With the weekly filing coming in worse than expected, roughly 4.8 million Americans are receiving unemployment benefits, according to the U.S. Labor Department’s Employment and Training Administration.

“In my view, things are going to get a lot worse before they get better,” said Vernon M. Briggs Jr., professor of industrial and labor relations at Cornell University. “Every indicator in the labor market is deteriorating and the big concern is how fast they are deteriorating.”

Forces are driving the market in ways not seen before, he said. “This is the first time we’ve had a recession in the era of globalized economics. Things are far different now.”

Georgia’s job market has weakened even faster than the national average.

In the past 12 months, the state’s unemployment rate has jumped from 4.5 percent to 8.1 percent. Jobless claims, too, have paralleled the national trend —- only faster.

Nearly 129,000 Georgians filed first-time claims in December, a 174 percent leap from the number filed during the month a year earlier.

Atlanta’s first-time claims were up 139 percent during the year.

Nationally, new claims have not come close to the 1982 record of 695,000 in one week, but they have been steadily rising. Claims nationally have averaged 582,000 for the past four weeks, up about 60 percent from a year ago.

The number of claims is generally seen as a guide to the overall labor market in two ways.

First, the spike in the number of new filings shows companies laying off workers as they scramble to cut costs. Second, the rise in the number of people with continuing claims is a sign that those who are laid off are having trouble landing another job.

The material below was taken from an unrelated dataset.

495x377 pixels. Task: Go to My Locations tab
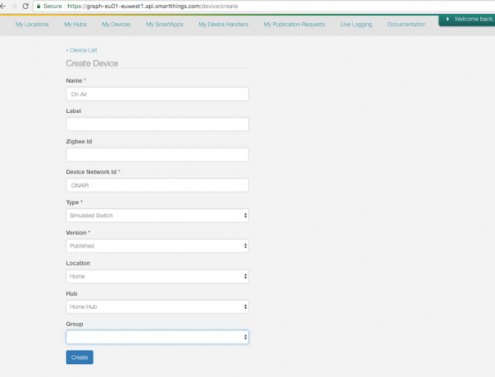[x=32, y=25]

On average, job seekers outnumber openings four to one, the Labor Department said.

The current recession is 13 months old, three shy of the longest downturn since World War II, and optimists say the economy could bottom out by mid-year.

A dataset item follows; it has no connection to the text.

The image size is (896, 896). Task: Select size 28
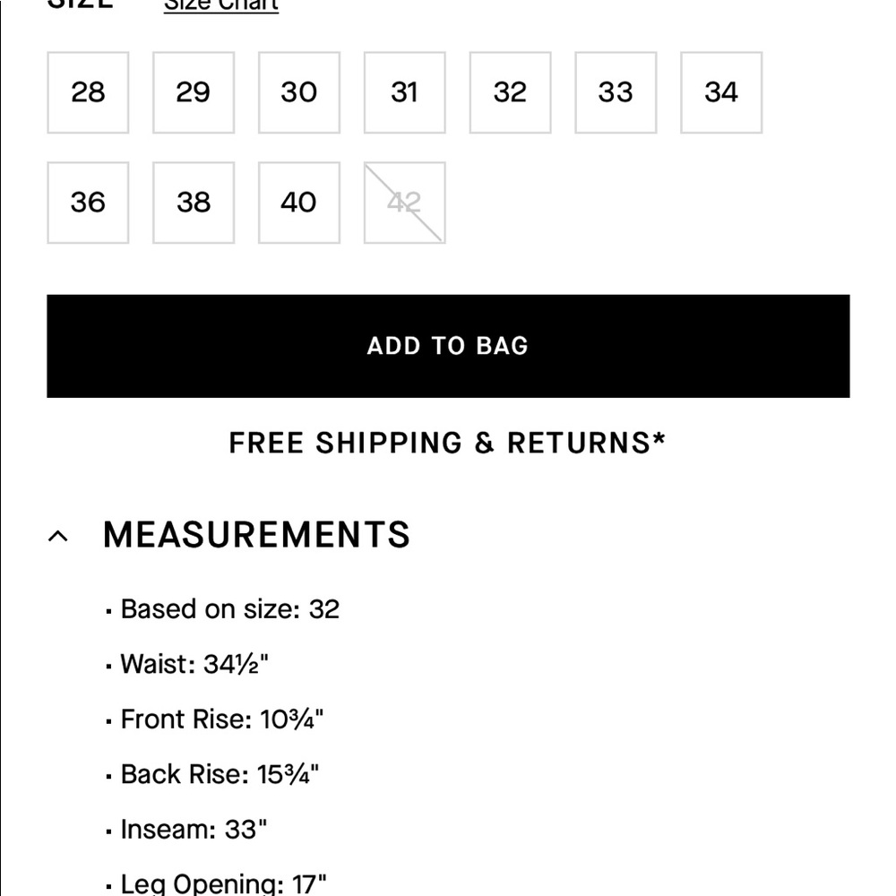88,92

However, if the jobless claims do not crest soon, it will be hard to hold that rosier view, wrote economist Andrew Gledhill in an online post for Economy.com. “Should continuing claims persistently rise at their current rate over the next several weeks, it would be a warning signal that the recession may be deeper than already forecast.”

Thursday’s jobless claims came on the cusp of today’s much-anticipated report on January jobs.

The December report showed the economy shedding an estimated 524,000 jobs while the official unemployment rate rose to 7.2 percent. Earlier this week, two surveys hinted that today’s report will reveal another month of large job losses and a higher jobless rate.

In its monthly survey, Automatic Data Processing estimated that more than 500,000 jobs were lost in January. And the outplacement firm of Challenger, Gray and Christmas recorded a 45 percent jump in the number of announced job cuts.

Still, as bad as the numbers have been, they are not as painful as during some recessions of the past when the work force was smaller.

In the past four weeks, more than 2.3 million people have filed new claims for jobless benefits. That represents about 1.5 percent of all workers with jobs.

Those numbers are worse than in 2001. But during one four-week period during the 1991 recession, just under 2 million people filed new claims, representing 1.6 percent of all people with jobs.

And in one four-week period during the 1982 recession, nearly 2.7 million people filed first-time claims —- 2.4 percent of all people with jobs.

Proportionally, that amounts to 50 percent deeper pain than the layoffs do now.

Similarly, the official jobless rate now is higher than in 2001 but lower than in 1991. The highest jobless rate since World War II came as the economy was emerging from recession: 10.8 percent.

Joblessness has not hit double-digits since then.